- Born: 7 September 1947 (age 78) Neuwied, Allied-occupied Germany
- Spouse: Andrea Messner ​(m. 1991)​
- Issue: 3

Names
- German: Friedrich Wilhelm Ernst Viktor Alexander
- House: Lippe
- Father: Prince Ernst August of Lippe
- Mother: Christa von Arnim

= Prince Friedrich Wilhelm of Lippe =

German prince (born 1947)

Friedrich Wilhelm of Lippe (Friedrich Wilhelm Ernst Viktor Alexander Prinz zur Lippe; born 7 September 1947) is a claimant to the headship of the House of Lippe.

==Early life==
Friedrich Wilhelm was born out of wedlock at Neuwied, West Germany, the first child of Prince Ernst August of Lippe (1917–1990; son of Prince Julius Ernst of Lippe and Duchess Marie of Mecklenburg-Strelitz) and his wife, Christa von Arnim (b. 1923; daughter of Curt David von Arnim and his wife, Stephanie von Stechow).

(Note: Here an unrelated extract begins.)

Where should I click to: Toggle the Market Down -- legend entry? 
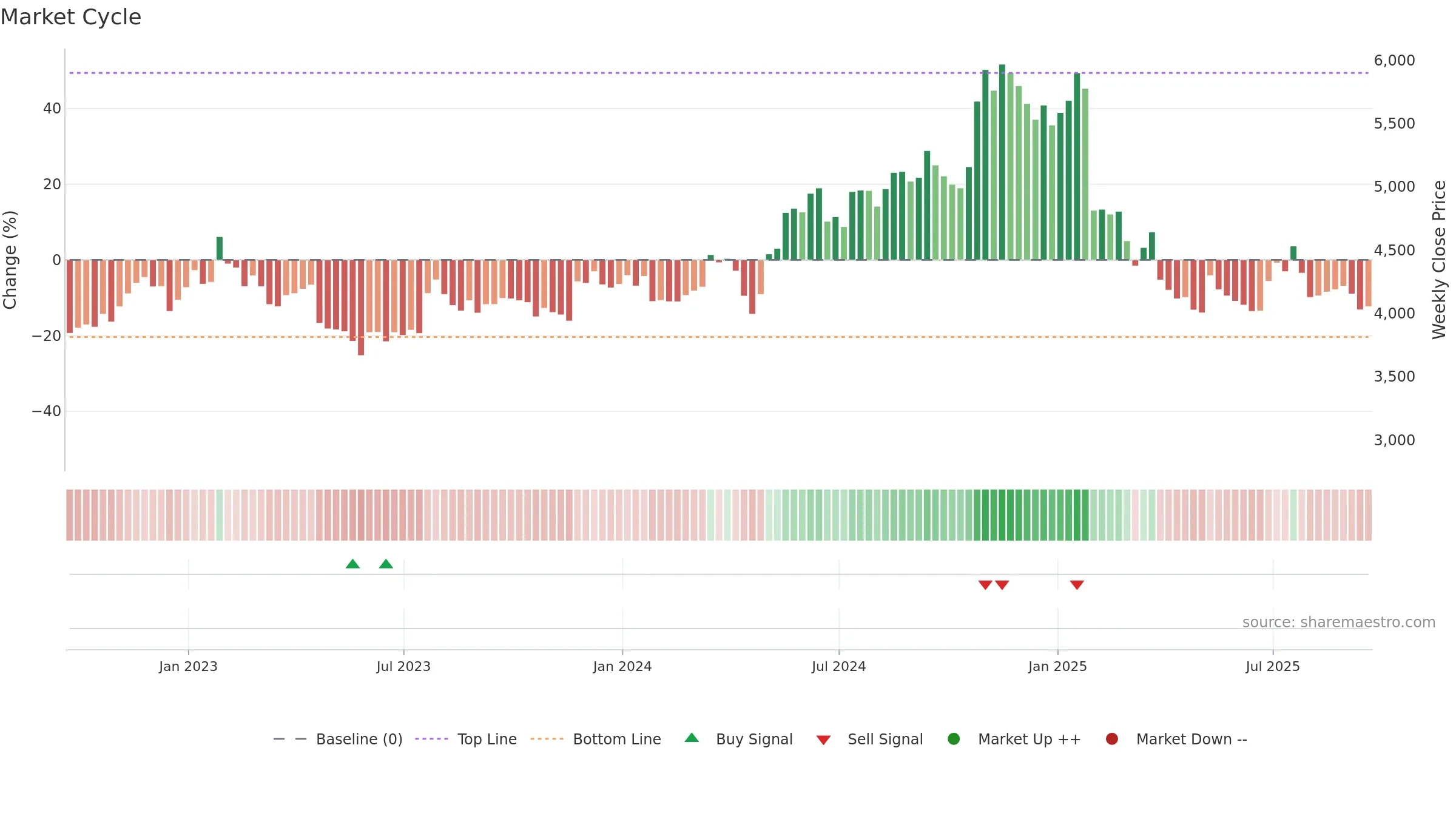click(x=1176, y=739)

Through his father he is second cousin of Princess Beatrix of the Netherlands.

==Marriage==
Friedrich Wilhelm married on 18 September 1991 in Munich to Andrea Messner (b. 1966), daughter of Günther Messner, and his wife, Lieselotte Trzoska.

They had three daughters.

==House of Lippe==
On 30 December 1949 his father's first cousin Prince Armin succeeded his father, Leopold IV as head of the House of Lippe. On 22 March 1953, he renounced his position in favour of his older half-brother, Prince Leopold. This move proved controversial within the house and several princes started legal proceedings. Prince Leopold later in 1958 renounced the headship in favour of his older brother, Hereditary Prince Ernst. Later in that year the Hereditary Prince called a family council where it was agreed by the princes in attendance that the oldest prince living in Germany would be head of the house. Therefore, the position went to Prince Simon Casimir (1900–1980).

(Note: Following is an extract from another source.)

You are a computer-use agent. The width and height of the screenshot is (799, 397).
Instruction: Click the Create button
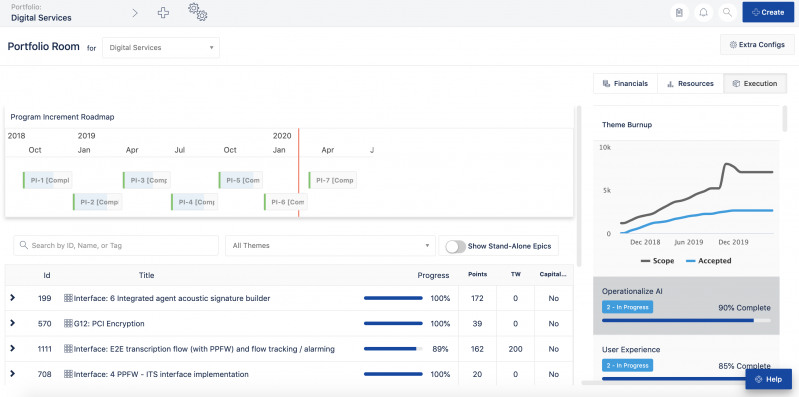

His father changed his mind, believing all princes of the house, not just those living in Germany, should be considered. He ultimately assumed the headship of the house. His father died in 1990 and Friedrich Wilhelm continued the claim, despite his illegitimate birth. Prince Armin, who has said he did not think his decision in 1953 was irrevocable, also claimed to be head of the house until his death in 2015, with his son Stephan, Prince of Lippe continuing his claim.

==Notes and sources==
- Genealogisches Handbuch des Adels, Fürstliche Häuser, Reference: 1987 65
- Beéche, Arturo E. (October 2006). "A Headless House? The Dynastic Dispute of the House of Lippe". European Royal History Journal (LIII): 13–17.